AJOUT: L’AJIQ, dont je fais partie du CA, a souvent dénoncé ce type de contrat et ce contrat en particulier. C’est ici, ici et ici. J’en parle aujourd’hui, car deux pigistes m’ont écrit dernièrement pour me dire que la pression s’accentuait pour signer.

J’ai écrit trois textes pour Clin d’Oeil et Passion en refusant de signer. Mais je n’ai plus de commandes depuis juin…Généralement les textes sont payés 100 $ et moins le feuillet. Pour céder tous ses droits, ça coûte beaucoup plus cher, très cher. Question de respect…

Autre texte sur le journaliste à la pige:
Quebecor: l’arroseur arrosé
Mandat terminé à l’AJIQ
Pourquoi devenir membre de l’AJIQ
Le journalisme indépendant, une marque, un nom ?
Des nouvelles du contrat de TVA Publications
Christian Vanasse parodie Pierre-Karl Péladeau: délirant
La vie de pigiste à Vous êtes ici.

20 Réponses

  1. 🙂

  2. Ils payent combien du feuillet? Pour tout ces droits je demanderais très cher merci…

  3. Hahaha ! Non je ne signerais pas ça !🙂

  4. J'avais déjà lu ça juste avant le début du conflit au JdeMtl. Mais ne l'avaient-ils pas retiré, cette clause ?Ou alors ils avaient juste cesser d'obliger les pigistes à le signer.Ou alors aucun des deux.

  5. En général c'est moins de 80 $ du feuillet. 100 $ pour Clin d'Oeil.Mathieu: non il a été un peu modifié mais la clause est toujours là et ils poussent de plus en plus à signer. C'est une pigiste qui vient de m'envoyer cette "dernière" version.Je n'ai pas eu de nouvelles commandes de Clin d'Oeil car je refuse de signer…

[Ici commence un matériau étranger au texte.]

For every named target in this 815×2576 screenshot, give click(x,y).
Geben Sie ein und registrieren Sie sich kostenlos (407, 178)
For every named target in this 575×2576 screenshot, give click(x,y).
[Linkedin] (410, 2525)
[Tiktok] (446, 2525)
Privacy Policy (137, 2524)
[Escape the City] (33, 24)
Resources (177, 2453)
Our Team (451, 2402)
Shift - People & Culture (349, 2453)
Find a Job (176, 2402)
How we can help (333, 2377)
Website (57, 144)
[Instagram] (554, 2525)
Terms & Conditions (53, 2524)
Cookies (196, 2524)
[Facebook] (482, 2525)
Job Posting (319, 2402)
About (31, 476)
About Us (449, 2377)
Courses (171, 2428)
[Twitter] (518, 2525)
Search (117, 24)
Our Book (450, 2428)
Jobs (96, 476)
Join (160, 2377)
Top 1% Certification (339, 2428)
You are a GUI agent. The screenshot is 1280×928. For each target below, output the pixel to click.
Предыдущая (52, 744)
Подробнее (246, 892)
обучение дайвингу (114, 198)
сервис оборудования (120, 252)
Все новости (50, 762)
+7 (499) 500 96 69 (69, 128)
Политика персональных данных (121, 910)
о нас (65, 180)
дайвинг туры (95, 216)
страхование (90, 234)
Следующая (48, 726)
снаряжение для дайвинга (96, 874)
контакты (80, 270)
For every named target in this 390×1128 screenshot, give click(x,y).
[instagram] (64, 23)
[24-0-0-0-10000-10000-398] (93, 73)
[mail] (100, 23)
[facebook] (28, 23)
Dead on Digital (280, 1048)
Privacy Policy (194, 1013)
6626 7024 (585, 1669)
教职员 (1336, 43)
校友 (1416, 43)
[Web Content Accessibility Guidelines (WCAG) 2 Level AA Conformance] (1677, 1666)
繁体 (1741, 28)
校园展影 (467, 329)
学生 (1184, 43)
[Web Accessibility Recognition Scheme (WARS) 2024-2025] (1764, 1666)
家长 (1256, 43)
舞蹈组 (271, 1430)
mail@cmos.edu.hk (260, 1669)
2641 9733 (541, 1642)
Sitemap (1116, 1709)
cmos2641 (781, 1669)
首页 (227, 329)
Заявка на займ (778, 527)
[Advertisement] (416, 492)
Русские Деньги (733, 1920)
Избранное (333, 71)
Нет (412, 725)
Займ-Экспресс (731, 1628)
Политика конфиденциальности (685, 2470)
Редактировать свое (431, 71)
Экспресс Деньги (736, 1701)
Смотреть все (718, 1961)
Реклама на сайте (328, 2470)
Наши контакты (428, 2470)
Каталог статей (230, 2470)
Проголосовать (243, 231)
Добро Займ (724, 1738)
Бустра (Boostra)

  6. T'as oublié d'inscrire la ligne où était écrit: En foi de quoi, j'ai signé avec mon sang à Montréal…

  7. [sarcasme]J'ai également vu une version à venir, où il exige le droit de cuissage sur notre premier enfant.[/sarcasme]

  8. Le lundi et 7 jours paye 50 $ le feuillet depuis des années… Mais bon, quand on ramasse du potin sur Internet pour le mettre sur papier, est-ce qu'on peut appeler ça du droit d'auteur ?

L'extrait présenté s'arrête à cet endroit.